TASK TO CARRY OUT
Your task is to return all of the entries below exactly, leaving out each picture.

INFORMATION GIVEN START

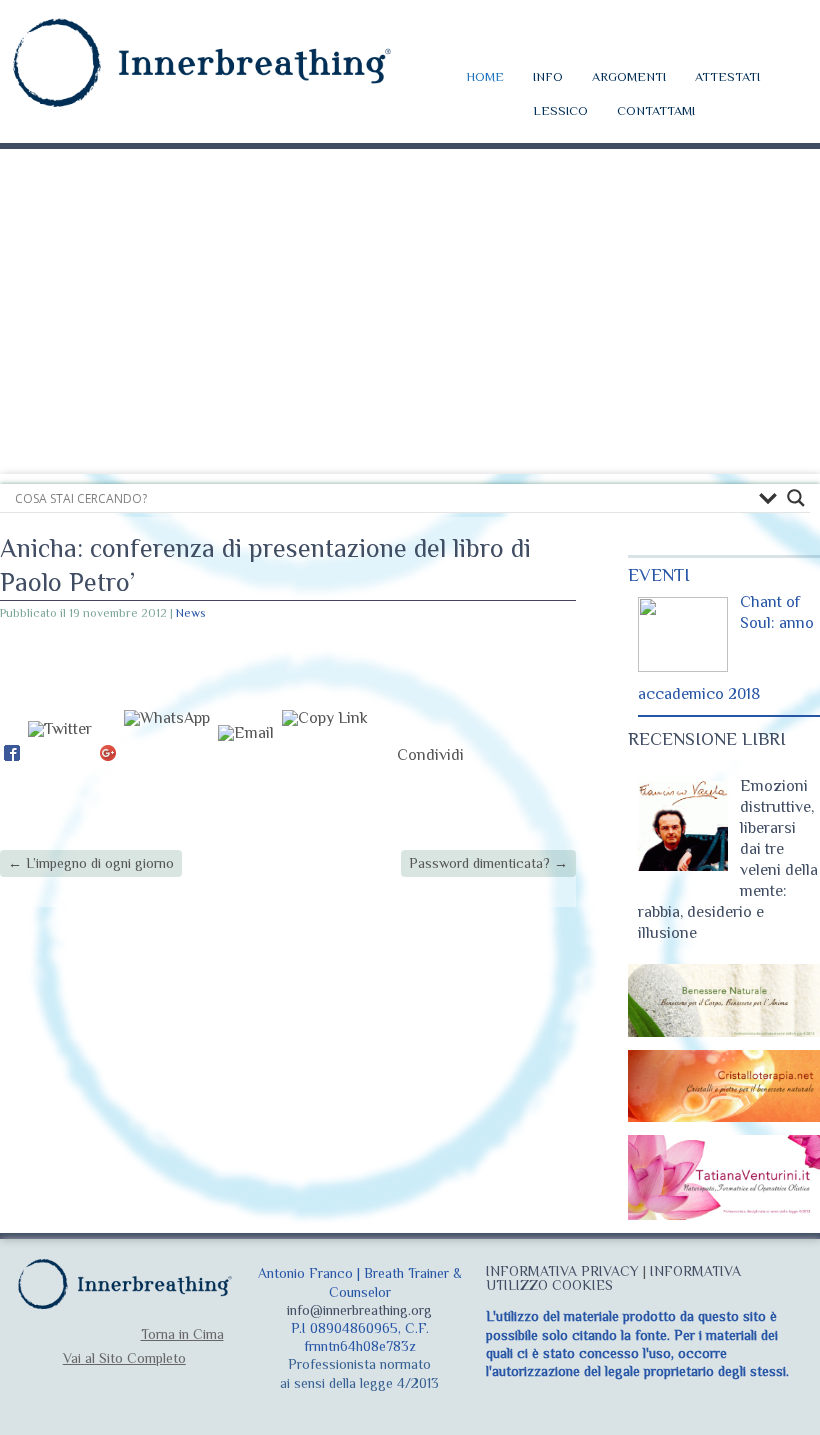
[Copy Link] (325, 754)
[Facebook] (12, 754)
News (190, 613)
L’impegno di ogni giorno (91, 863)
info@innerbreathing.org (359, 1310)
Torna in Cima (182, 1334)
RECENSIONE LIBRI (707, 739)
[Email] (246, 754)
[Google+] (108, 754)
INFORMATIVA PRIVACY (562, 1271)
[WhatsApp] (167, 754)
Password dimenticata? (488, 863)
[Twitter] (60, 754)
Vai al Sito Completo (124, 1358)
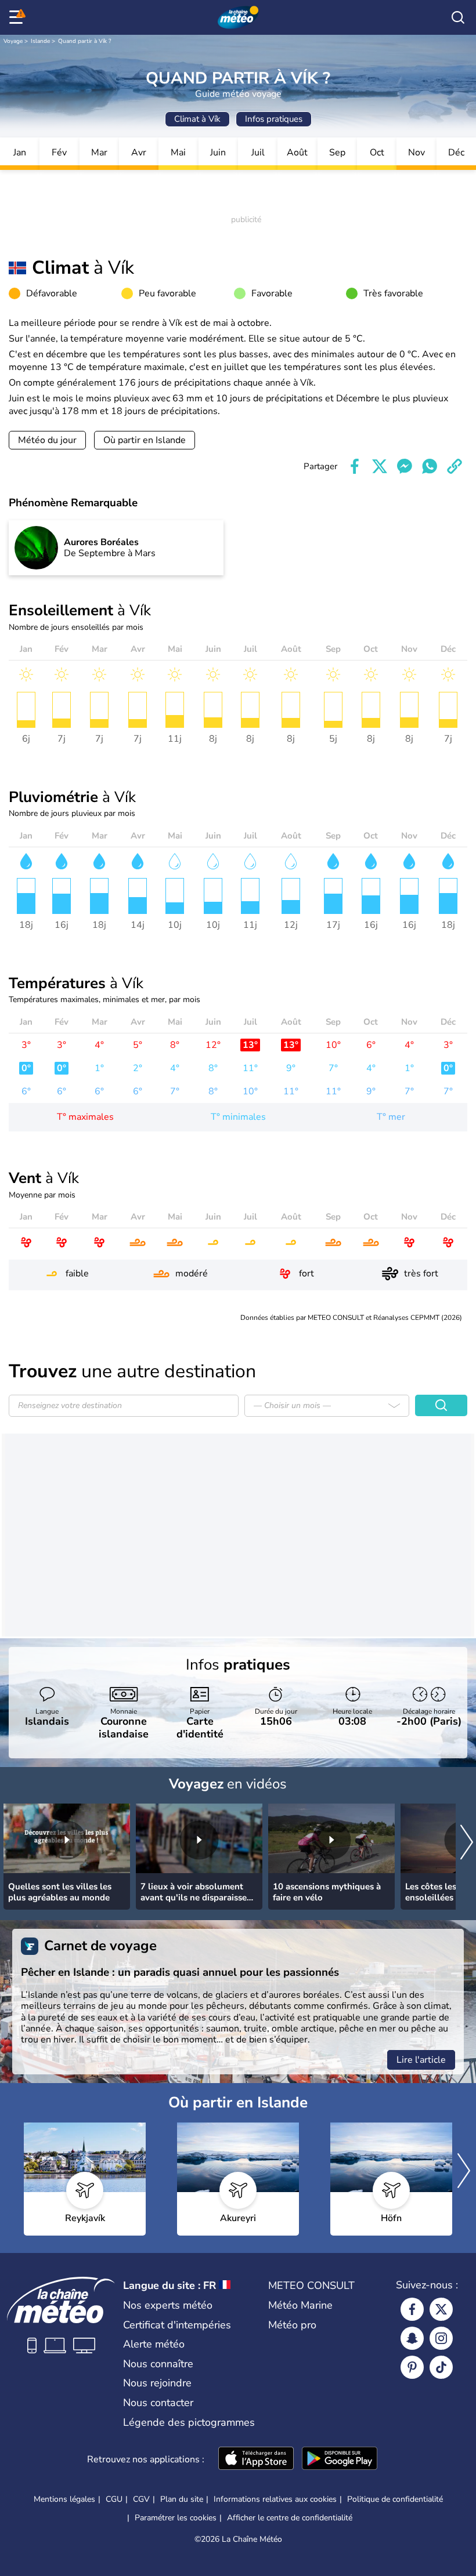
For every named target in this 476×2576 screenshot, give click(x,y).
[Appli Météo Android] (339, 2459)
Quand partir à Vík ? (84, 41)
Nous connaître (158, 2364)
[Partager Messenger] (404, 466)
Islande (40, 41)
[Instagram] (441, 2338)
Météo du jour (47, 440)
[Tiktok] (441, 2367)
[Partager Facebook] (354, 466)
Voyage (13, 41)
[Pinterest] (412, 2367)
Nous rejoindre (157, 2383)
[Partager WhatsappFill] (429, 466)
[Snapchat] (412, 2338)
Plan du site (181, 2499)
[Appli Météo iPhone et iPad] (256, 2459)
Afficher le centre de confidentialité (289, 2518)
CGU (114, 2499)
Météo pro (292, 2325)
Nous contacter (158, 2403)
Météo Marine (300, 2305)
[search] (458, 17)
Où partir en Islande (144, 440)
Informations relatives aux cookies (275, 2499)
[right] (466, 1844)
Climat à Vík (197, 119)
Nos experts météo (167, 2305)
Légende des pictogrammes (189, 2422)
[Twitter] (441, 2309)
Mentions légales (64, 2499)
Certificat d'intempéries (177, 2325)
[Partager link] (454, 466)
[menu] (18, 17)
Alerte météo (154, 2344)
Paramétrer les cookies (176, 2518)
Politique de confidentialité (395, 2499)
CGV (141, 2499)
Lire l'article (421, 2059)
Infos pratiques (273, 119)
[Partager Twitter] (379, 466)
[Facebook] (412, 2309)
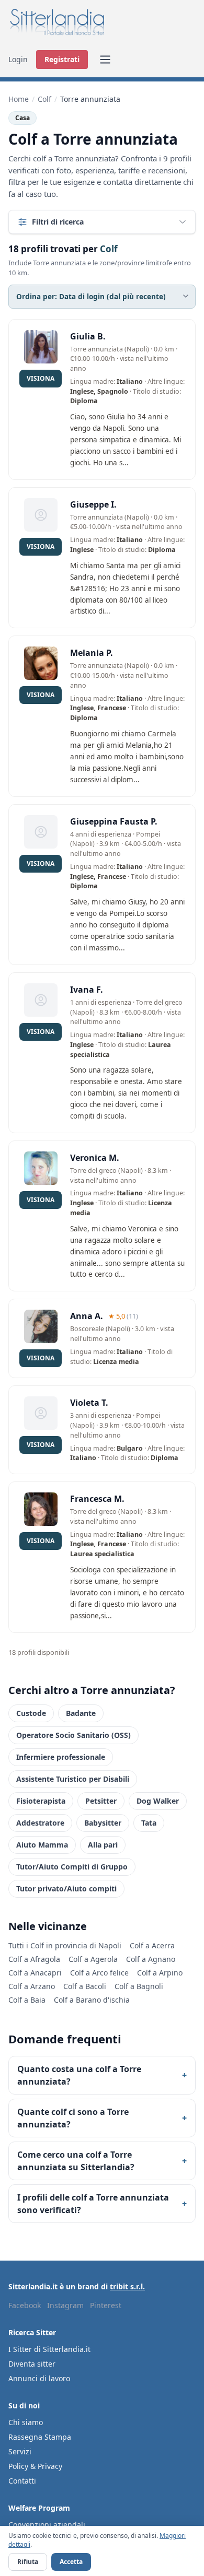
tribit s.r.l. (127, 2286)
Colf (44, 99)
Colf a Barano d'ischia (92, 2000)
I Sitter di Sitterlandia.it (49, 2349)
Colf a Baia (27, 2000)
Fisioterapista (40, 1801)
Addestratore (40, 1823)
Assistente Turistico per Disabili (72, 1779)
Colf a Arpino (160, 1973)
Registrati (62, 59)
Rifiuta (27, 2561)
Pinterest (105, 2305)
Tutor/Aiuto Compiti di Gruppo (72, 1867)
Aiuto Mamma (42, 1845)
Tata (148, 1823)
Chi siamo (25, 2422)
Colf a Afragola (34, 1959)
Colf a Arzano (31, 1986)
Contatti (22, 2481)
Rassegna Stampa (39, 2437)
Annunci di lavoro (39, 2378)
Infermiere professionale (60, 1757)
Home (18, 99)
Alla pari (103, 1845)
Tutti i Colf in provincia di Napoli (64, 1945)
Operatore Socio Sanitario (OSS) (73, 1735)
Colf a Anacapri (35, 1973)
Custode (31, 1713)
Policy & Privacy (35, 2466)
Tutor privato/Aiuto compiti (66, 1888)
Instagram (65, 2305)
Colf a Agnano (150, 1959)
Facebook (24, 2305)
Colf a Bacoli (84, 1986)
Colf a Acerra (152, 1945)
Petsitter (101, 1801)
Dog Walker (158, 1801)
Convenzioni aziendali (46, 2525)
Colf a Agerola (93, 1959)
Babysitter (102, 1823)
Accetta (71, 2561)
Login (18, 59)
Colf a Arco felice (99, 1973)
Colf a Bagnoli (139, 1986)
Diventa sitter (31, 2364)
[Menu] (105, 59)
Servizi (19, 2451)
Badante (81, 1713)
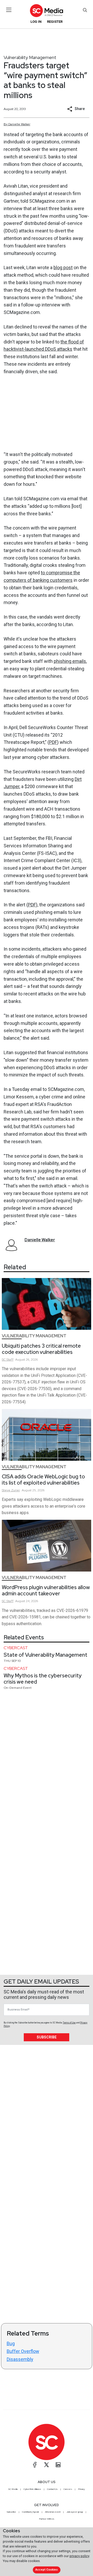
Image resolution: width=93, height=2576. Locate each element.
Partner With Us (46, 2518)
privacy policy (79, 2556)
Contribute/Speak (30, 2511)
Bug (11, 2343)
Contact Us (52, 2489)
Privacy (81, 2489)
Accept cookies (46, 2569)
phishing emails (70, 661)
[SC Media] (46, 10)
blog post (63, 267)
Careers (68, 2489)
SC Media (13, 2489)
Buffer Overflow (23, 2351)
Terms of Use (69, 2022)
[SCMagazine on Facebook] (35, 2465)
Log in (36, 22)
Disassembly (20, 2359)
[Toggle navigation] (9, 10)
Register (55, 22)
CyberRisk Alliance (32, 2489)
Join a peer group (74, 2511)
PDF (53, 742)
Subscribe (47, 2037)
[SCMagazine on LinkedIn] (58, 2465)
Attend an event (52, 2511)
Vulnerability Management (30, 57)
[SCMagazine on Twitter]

INFORMATION GIVEN END

EXPECTED ANSWER
[Copy Link] (325, 754)
[Facebook] (12, 754)
News (190, 613)
L’impegno di ogni giorno (91, 863)
info@innerbreathing.org (359, 1310)
Torna in Cima (182, 1334)
RECENSIONE LIBRI (707, 739)
[Email] (246, 754)
[Google+] (108, 754)
INFORMATIVA PRIVACY (562, 1271)
[WhatsApp] (167, 754)
Password dimenticata? (488, 863)
[Twitter] (60, 754)
Vai al Sito Completo (124, 1358)
For every named target in this 476×2576 screenshot, give click(x,y).
[Appli Météo Android] (339, 2459)
Quand partir à Vík ? (84, 41)
Nous connaître (158, 2364)
[Partager Messenger] (404, 466)
Islande (40, 41)
[Instagram] (441, 2338)
Météo du jour (47, 440)
[Tiktok] (441, 2367)
[Partager Facebook] (354, 466)
Voyage (13, 41)
[Pinterest] (412, 2367)
Nous rejoindre (157, 2383)
[Partager WhatsappFill] (429, 466)
[Snapchat] (412, 2338)
Plan du site (181, 2499)
[Appli Météo iPhone et iPad] (256, 2459)
Afficher le centre de confidentialité (289, 2518)
CGU (114, 2499)
Météo pro (292, 2325)
Nous contacter (158, 2403)
Météo Marine (300, 2305)
[search] (458, 17)
Où partir en Islande (144, 440)
Informations relatives aux cookies (275, 2499)
[right] (466, 1844)
Climat à Vík (197, 119)
Nos experts météo (167, 2305)
Légende des pictogrammes (189, 2422)
[Twitter] (441, 2309)
Mentions légales (64, 2499)
Certificat d'intempéries (177, 2325)
[Partager link] (454, 466)
[menu] (18, 17)
Alerte météo (154, 2344)
Paramétrer les cookies (176, 2518)
Politique de confidentialité (395, 2499)
CGV (141, 2499)
Lire l'article (421, 2059)
Infos pratiques (273, 119)
[Partager Twitter] (379, 466)
[Facebook] (412, 2309)
tribit s.r.l. (127, 2286)
Colf (44, 99)
Colf a Barano d'ischia (92, 2000)
I Sitter di Sitterlandia.it (49, 2349)
Colf a Baia (27, 2000)
Fisioterapista (40, 1801)
Addestratore (40, 1823)
Assistente Turistico per Disabili (72, 1779)
Colf a Arpino (160, 1973)
Registrati (62, 59)
Rifiuta (27, 2561)
Pinterest (105, 2305)
Tutor/Aiuto Compiti di Gruppo (72, 1867)
Aiuto Mamma (42, 1845)
Tata (148, 1823)
Chi siamo (25, 2422)
Colf a Afragola (34, 1959)
Colf a Arzano (31, 1986)
Contatti (22, 2481)
Rassegna Stampa (39, 2437)
Annunci di lavoro (39, 2378)
Infermiere professionale (60, 1757)
Home (18, 99)
Alla pari (103, 1845)
Tutti i Colf in provincia di Napoli (64, 1945)
Operatore Socio Sanitario (OSS) (73, 1735)
Colf a Anacapri (35, 1973)
Custode (31, 1713)
Policy & Privacy (35, 2466)
Tutor privato/Aiuto compiti (66, 1888)
Instagram (65, 2305)
Colf a Agnano (150, 1959)
Facebook (24, 2305)
Colf a Bacoli (84, 1986)
Colf a Acerra (152, 1945)
Petsitter (101, 1801)
Dog Walker (158, 1801)
Convenzioni aziendali (46, 2525)
Colf a Agerola (93, 1959)
Babysitter (102, 1823)
Accetta (71, 2561)
Login (18, 59)
Colf a Arco felice (99, 1973)
Colf a Bagnoli (139, 1986)
Diventa sitter (31, 2364)
[Menu] (105, 59)
Servizi (19, 2451)
Badante (81, 1713)
Image resolution: width=93, height=2576. Locate each element.
Partner With Us (46, 2518)
privacy policy (79, 2556)
Contribute/Speak (30, 2511)
Bug (11, 2343)
Contact Us (52, 2489)
Privacy (81, 2489)
Accept cookies (46, 2569)
phishing emails (70, 661)
[SC Media] (46, 10)
blog post (63, 267)
Careers (68, 2489)
SC Media (13, 2489)
Buffer Overflow (23, 2351)
Terms of Use (69, 2022)
[SCMagazine on Facebook] (35, 2465)
Log in (36, 22)
Disassembly (20, 2359)
[Toggle navigation] (9, 10)
Register (55, 22)
CyberRisk Alliance (32, 2489)
Join a peer group (74, 2511)
PDF (53, 742)
Subscribe (47, 2037)
[SCMagazine on LinkedIn] (58, 2465)
Attend an event (52, 2511)
Vulnerability Management (30, 57)
[SCMagazine on Twitter]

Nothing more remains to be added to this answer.